--- What you have to do ---
In the page text below, rewrite the paragraph that begins "Therefore, (i) follows" as a short bulleted list that keeps its main facts.
======== Page text
We next discuss the relationship between the quasi-total strong differential and the semitotal domination number.

Theorem 9.

Given a graph G with no isolated vertex, the following statements hold.

(i) 

${\partial }_{s^{*}}\left(G\right)\le n\left(G\right)-{\gamma }_{{}_{t2}}\left(G\right).$

(ii) 

${\partial }_{s^{*}}\left(G\right)=n\left(G\right)-{\gamma }_{{}_{t2}}\left(G\right)$ if and only if ${\gamma }_{{}_{t2}}\left(G\right)={\gamma }_{{}_2}\left(G\right)$.

(iii) 

${\partial }_{s^{*}}\left(G\right)=n\left(G\right)-{\gamma }_{{}_{t2}}\left(G\right)-1$ if and only if one of the following conditions holds.

(a)

${\gamma }_{{}_2}\left(G\right)={\gamma }_{{}_{t2}}\left(G\right)+1$.

(b)

${\gamma }_{{}_2}\left(G\right)\ge {\gamma }_{{}_{t2}}\left(G\right)+1$ and there exist a ${\gamma }_{{}_{t2}}\left(G\right)$-set D and a vertex $v\in D\cap N\left(D\right)$ such that $P_e(v,D)\ne ⌀$ and D is a 2-dominating set of $G-P_e(v,D)$.

Proof. 

By Lemma 1, there exists a dominating set D which is a ${\partial }_{s^{*}}\left(G\right)$-set. In addition, since G has no isolated vertex, D is also a semitotal dominating set of G, which implies that $\left|D\right|\ge {\gamma }_{{}_{t2}}\left(G\right)$. Hence,

$${\partial }_{s^{*}}\left(G\right)=|N_e\left(D\right)|-|D_w|\le n\left(G\right)-|D|-|D_w|\le n\left(G\right)-|D|\le n\left(G\right)-{\gamma }_{{}_{t2}}\left(G\right).$$

Therefore, (i) follows and ${\partial }_{s^{*}}\left(G\right)=n\left(G\right)-{\gamma }_{{}_{t2}}\left(G\right)$ if and only if D is a 2-dominating set and $\left|D\right|={\gamma }_{{}_{t2}}\left(G\right)$. Now, since ${\gamma }_{{}_{t2}}\left(G\right)\le {\gamma }_{{}_2}\left(G\right)$, every 2-dominating set of cardinality ${\gamma }_{{}_{t2}}\left(G\right)$ is a ${\gamma }_{{}_2}\left(G\right)$-set. Therefore, (ii) follows.

Finally, we proceed to prove (iii). We first assume that ${\partial }_{s^{*}}\left(G\right)=n\left(G\right)-{\gamma }_{{}_{t2}}\left(G\right)-1$. By (i) we deduce that ${\gamma }_{{}_{t2}}\left(G\right)+1\le {\gamma }_{{}_2}\left(G\right)$. Also, notice that

$$n\left(G\right)-{\gamma }_{{}_{t2}}\left(G\right)-1={\partial }_{s^{*}}\left(G\right)={\partial }_s\left(D\right)=n\left(G\right)-\left|D\right|-|D_w|,$$

which implies that $\left|D\right|+|D_w|={\gamma }_{{}_{t2}}\left(G\right)+1$. Since $\left|D\right|\ge {\gamma }_{{}_{t2}}\left(G\right)$, we obtain that $|D_w|\in \{0,1\}$. We distinguish these two cases.
================
======== Dataset excerpts
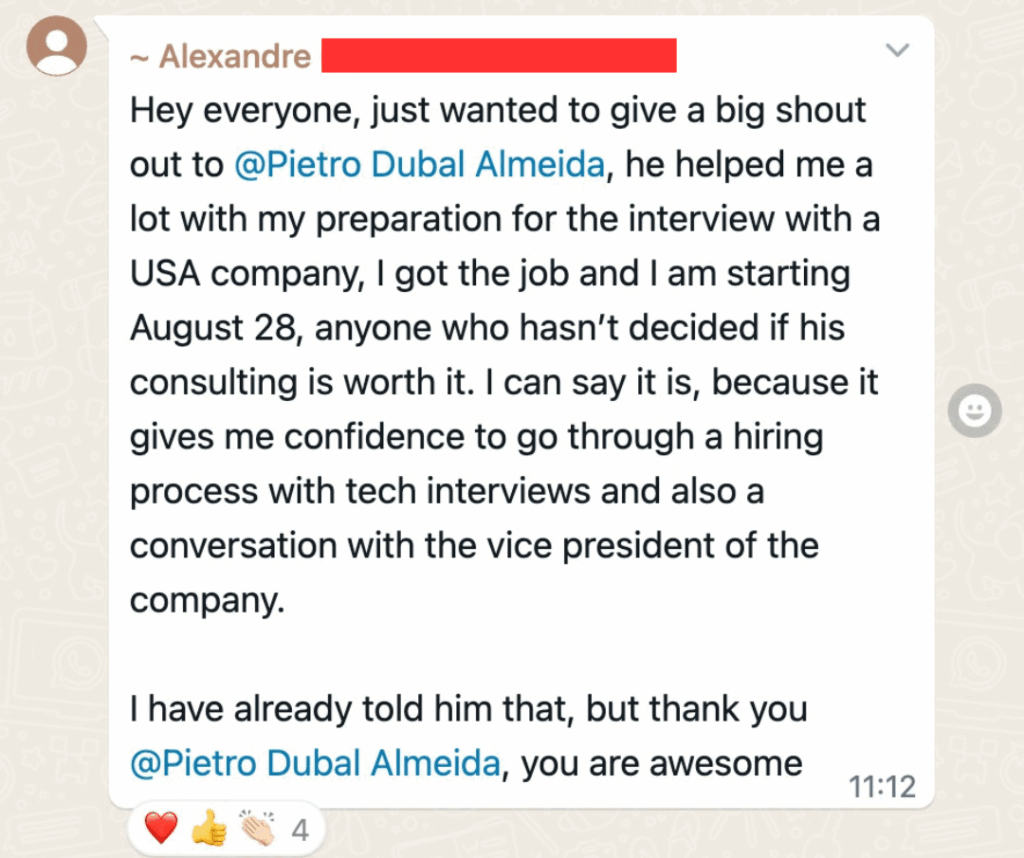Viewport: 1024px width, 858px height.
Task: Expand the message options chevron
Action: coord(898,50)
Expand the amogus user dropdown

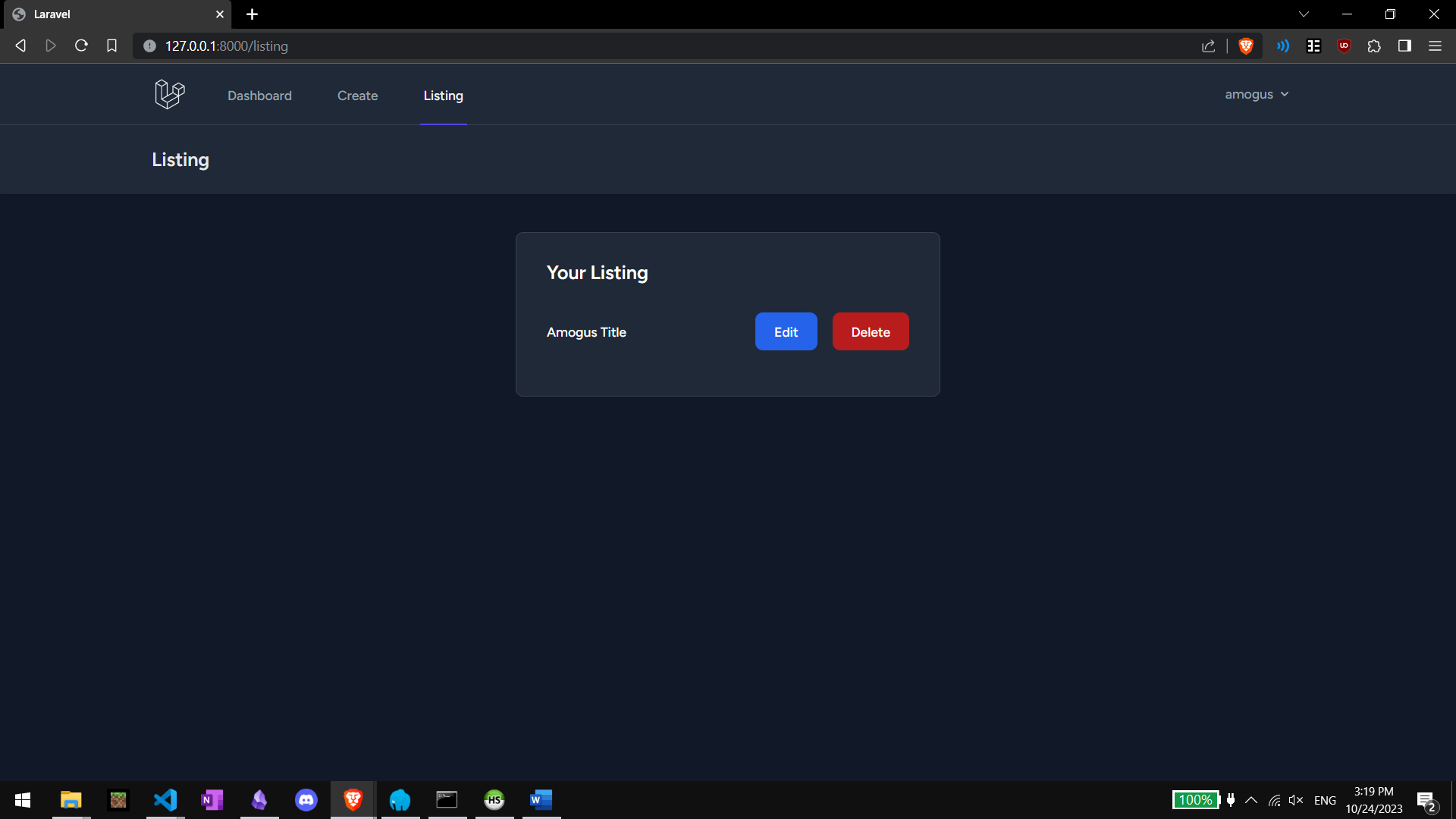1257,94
================
======== Dataset excerpts
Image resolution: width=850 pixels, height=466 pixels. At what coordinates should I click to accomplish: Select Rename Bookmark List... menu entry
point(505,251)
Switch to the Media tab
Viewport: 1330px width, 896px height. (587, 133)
================
======== Dataset excerpts
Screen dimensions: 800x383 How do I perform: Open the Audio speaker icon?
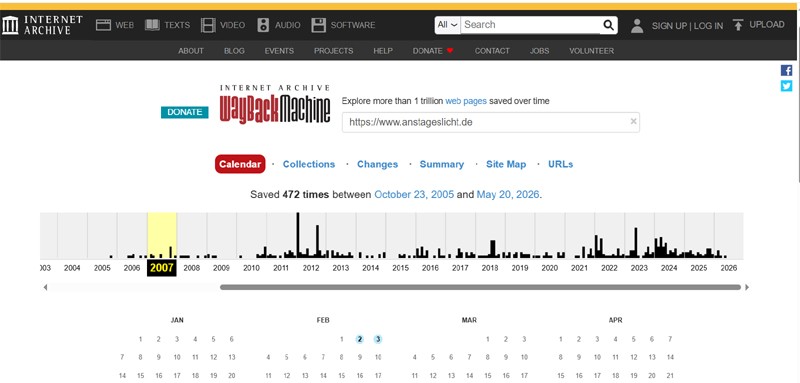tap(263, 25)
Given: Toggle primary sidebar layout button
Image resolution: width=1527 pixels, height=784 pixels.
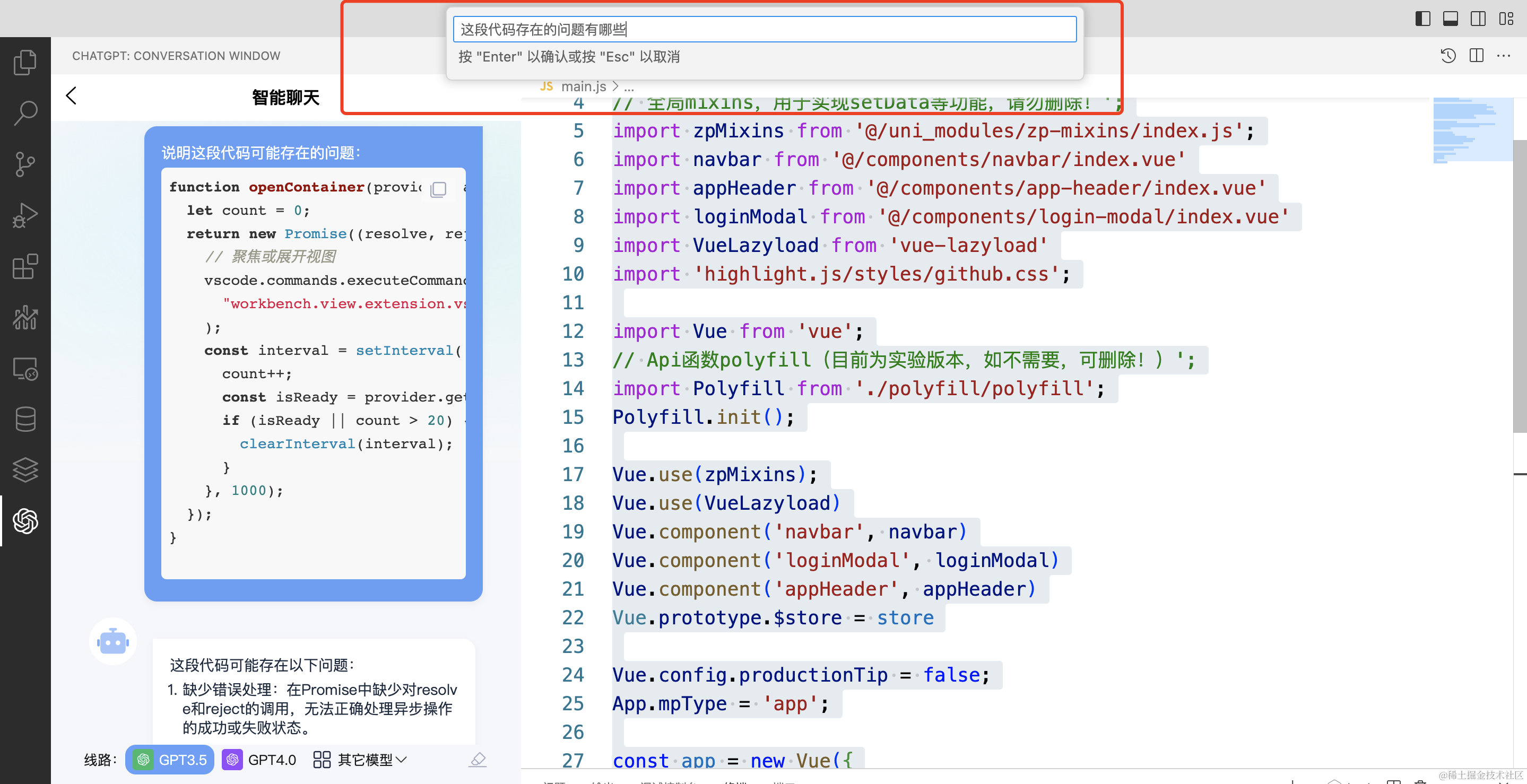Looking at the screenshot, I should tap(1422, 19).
================
--- Output for this exercise ---
- Statement (i) holds.
- ∂_{s*}(G) = n(G) − γ_{t2}(G) exactly when D is a 2-dominating set and |D| = γ_{t2}(G).
- Since γ_{t2}(G) ≤ γ_2(G), every 2-dominating set of cardinality γ_{t2}(G) is a γ_2(G)-set, so statement (ii) holds.